The rooster crows.
It’s 10 a.m.
Slacker. Just like me. No.
Better than me.
Remember that too-true-for-tears passage
where our beloved Paul D
walks across his isthmus of shame
to the wild and holding foliage of another?
Copper-coated copter flies with intention.
He knows just where he is headed,
no energy-bleeding, hope-wasting hither and thither.
His aim is there—
that slit of space formed by the incomplete union of two elderly deck planks.
The tiny-waisted tiny being glides inside.

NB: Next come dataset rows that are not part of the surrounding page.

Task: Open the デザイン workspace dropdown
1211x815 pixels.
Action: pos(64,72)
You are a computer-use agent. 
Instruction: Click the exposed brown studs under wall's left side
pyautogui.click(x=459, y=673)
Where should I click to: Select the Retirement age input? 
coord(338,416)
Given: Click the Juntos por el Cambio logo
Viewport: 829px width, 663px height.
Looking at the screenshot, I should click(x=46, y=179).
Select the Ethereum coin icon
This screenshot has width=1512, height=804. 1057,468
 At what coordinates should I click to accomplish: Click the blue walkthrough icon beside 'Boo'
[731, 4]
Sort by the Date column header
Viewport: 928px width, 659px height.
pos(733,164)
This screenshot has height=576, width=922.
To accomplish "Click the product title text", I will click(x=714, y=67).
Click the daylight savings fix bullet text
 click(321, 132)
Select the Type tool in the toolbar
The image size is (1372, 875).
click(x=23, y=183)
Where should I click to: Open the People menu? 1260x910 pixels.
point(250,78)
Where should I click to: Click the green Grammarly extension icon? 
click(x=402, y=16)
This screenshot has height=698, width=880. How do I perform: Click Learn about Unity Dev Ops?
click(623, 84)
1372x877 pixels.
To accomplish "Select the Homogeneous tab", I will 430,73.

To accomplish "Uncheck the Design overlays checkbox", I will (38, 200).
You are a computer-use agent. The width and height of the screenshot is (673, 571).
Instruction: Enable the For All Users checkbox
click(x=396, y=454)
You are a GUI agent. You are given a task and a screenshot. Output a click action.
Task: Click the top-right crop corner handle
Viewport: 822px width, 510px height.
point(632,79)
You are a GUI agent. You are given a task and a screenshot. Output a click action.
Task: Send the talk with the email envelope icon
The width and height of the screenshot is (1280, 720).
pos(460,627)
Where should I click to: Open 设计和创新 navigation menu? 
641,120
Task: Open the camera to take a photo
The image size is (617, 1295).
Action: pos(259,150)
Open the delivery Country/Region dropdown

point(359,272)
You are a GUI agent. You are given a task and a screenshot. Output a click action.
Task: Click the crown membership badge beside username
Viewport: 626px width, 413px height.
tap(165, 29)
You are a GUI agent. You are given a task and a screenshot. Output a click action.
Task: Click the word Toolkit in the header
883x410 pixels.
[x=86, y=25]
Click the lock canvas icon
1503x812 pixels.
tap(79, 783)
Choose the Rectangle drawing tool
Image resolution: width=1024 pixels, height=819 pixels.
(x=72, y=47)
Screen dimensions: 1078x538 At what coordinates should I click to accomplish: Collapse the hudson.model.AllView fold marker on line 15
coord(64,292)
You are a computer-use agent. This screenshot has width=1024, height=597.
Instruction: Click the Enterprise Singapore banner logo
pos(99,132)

Blackness welcomes him home.
Safe, safe, safe.
Rest! rest! rest!
(I know I am Nobody’s poet—And still!)
God, I want to be that wasp.
Some accuse me of morbidity, their assertion supported by a scaffold of dark twigs; my fondness for cemeteries and storms, my ubiquitous clothing choice in the color without color, my reliance upon heavy literature, my collection of dying words. I wish that I might lend them my lens, an owl bestowing her nighttime sight to the worshippers of the sun, that they might see beyond the limits of labels to the radiant core of all—Beauty.
Who is it? Who is it?
~Billy the Kid
Does nobody understand?
The sadness will last forever.
~Vincent van Gogh
There will be no cream for coffee in the morning. This afternoon, I did not complete the trek to the back corner of the grocery store as sadness overtook me, threatening to unleash a salty deluge, right there in front of red and white rows of soups, their golden eyes staring in judgment. I escaped from their glare into the privacy of tinted-enough windows and the detached acceptance of a leather seat.